John Lennon and the Rock 'n' Roll Album
In a 1980 interview with the BBC's Andy Peebles, John Lennon commented, "At the end of Rock 'n' Roll, on a track called "Just Because" ... you hear me saying, 'And so we say farewell from Record Plant' ... and something flashed through me mind as I said it; am I really saying farewell to the business?
"It wasn't conscious and it was a long, long time before I did take time out. And I looked at the cover which I'd chosen, which was a picture of me in Hamburg the first time [the Beatles] got there. ... Here I am with this old picture of me in Hamburg in '61, and I'm saying farewell from Record Plant, and I'm ending as I started, singing this straight rock 'n' roll stuff."
What John was referring to was the spoken bridge near the end of "Just Because," in which he says: "This is Dr. Winston O'Boogie, saying goodnight from Record Plant East, New York. We hope you had a swell time, everybody here says 'Hi!' ... Goodbye."
This passage had been overdubbed in New York, even though the song itself was one of the few recordings done in Los Angeles with Phil Spector that finally made it onto the long overdue Rock 'n' Roll album.
After Spector had eventually returned the tapes to John and John had listened to them, he decided that if the record was to be salvaged then most of the out-of-tune material from 1973 would have to be re-recorded.
Assembling a band in New York in October 1974, he rehearsed them over the course of a weekend, and then entered the studio to lay down 11 tracks within the space of just five days. He and the band knew the songs, so why spend more time than was absolutely necessary?
This was the way that John liked to work. Inspiration was usually the name of his game, and no Lennon-related project had ever taken so long to find its way into the record stores.
To him, the LP's February 1975 release was, at the very least, a tremendous relief, almost as if some great weight had been lifted from his shoulders. To the critics and many members of the public, on the other hand, the record was little short of a rock 'n' roll masterpiece.
Although John was performing songs that had been around since he was 15, his arrangements of many of them were energetic and unique. Rather than simply retrace the steps taken by his teenage idols Chuck Berry, Buddy Holly, Little Richard, Gene Vincent, Larry Williams, and Sam Cooke, he had given the numbers a heavier, almost timeless feel. Songs that would have seemed dated in the hands of a lesser artist suddenly sounded fresh again, without ever straying from a full-blooded rock 'n' roll sound.
John's voice was as sharp as ever, and so were his instincts.

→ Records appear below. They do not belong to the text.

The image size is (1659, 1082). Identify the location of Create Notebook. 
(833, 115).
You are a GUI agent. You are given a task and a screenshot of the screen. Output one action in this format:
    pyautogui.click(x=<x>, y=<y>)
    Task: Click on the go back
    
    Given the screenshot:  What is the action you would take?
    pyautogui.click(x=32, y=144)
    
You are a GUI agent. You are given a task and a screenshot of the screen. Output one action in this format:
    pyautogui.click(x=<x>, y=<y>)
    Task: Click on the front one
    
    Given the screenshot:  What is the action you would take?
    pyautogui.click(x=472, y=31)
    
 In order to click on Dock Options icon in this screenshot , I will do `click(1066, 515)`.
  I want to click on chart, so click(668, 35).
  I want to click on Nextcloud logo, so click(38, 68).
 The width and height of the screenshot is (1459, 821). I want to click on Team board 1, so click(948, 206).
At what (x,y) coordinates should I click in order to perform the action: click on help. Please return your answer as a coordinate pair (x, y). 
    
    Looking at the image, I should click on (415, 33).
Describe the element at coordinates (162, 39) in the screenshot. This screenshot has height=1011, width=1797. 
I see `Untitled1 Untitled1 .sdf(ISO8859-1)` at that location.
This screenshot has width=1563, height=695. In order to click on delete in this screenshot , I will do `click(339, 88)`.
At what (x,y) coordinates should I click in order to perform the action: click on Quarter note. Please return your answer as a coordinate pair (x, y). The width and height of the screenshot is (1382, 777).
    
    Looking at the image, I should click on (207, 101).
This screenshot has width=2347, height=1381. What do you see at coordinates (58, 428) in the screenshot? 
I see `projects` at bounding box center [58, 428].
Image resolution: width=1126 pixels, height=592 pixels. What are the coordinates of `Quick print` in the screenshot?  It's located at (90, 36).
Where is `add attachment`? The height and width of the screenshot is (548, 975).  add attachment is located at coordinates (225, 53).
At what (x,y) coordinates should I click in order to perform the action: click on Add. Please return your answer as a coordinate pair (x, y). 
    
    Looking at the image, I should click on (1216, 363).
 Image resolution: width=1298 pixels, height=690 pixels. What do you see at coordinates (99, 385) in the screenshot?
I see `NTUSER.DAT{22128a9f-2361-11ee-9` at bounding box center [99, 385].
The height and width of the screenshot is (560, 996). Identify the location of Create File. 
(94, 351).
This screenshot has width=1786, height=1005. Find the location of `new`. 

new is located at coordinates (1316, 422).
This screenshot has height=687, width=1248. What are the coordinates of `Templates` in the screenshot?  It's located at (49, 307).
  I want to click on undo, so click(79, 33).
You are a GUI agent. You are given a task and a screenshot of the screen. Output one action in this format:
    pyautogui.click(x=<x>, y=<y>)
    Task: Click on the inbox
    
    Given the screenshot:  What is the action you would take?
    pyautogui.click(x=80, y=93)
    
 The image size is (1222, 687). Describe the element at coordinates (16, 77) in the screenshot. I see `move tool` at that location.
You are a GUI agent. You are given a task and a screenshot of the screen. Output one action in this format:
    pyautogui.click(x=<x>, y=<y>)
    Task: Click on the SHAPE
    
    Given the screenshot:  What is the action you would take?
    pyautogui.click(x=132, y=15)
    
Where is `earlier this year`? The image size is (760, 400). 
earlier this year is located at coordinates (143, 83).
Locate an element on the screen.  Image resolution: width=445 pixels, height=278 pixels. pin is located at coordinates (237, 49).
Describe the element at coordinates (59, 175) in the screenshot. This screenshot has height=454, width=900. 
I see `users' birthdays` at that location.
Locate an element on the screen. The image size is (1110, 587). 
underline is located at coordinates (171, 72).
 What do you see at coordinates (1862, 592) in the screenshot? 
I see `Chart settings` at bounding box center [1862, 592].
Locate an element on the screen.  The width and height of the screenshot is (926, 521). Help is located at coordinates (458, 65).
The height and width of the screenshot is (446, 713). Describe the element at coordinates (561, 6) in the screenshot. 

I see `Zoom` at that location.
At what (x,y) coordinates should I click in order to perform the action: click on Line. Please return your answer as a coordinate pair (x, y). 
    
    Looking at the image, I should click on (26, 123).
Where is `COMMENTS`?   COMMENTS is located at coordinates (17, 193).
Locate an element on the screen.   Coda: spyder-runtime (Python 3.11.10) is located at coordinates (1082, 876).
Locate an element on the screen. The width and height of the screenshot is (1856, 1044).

It took natural intuition as well as great vision to transform the Ben E. King classic, "Stand By Me," into the rough-edged version that appears on this album, while the renditions of Chuck Berry's "Sweet Little Sixteen" and 'You Can't Catch Me" are markedly different from the originals, but every bit as wonderful in their own way.
Yet perhaps the greatest performance of all was on one of the Spector-produced tracks that was judged unfit for inclusion on the record: a new version of the Ronettes' smash hit, "Be My Baby." Ironically, Spector had produced the original version in 1963. Now, he and John transformed what had been a celebratory girl-group love anthem into a hot 'n' heavy, out-and-out seduction number.
Starting slowly, in a high-pitched, breathless voice, John sounds either high or laid-back beyond belief (or both), before building gradually to the song's climax, by which time he is literally screaming out the lyrics in a manner that can leave his "baby" in no doubt as to how he feels about her.
In several television, radio, and magazine interviews which he gave to promote the Rock 'n' Roll album, John talked about the new material he was putting together for his next record, and even went so far as to mention a TV show that would be produced in connection with it. By this time, however, Yoko had become pregnant, and it soon became clear that John was putting his work on hold in anticipation of the great event.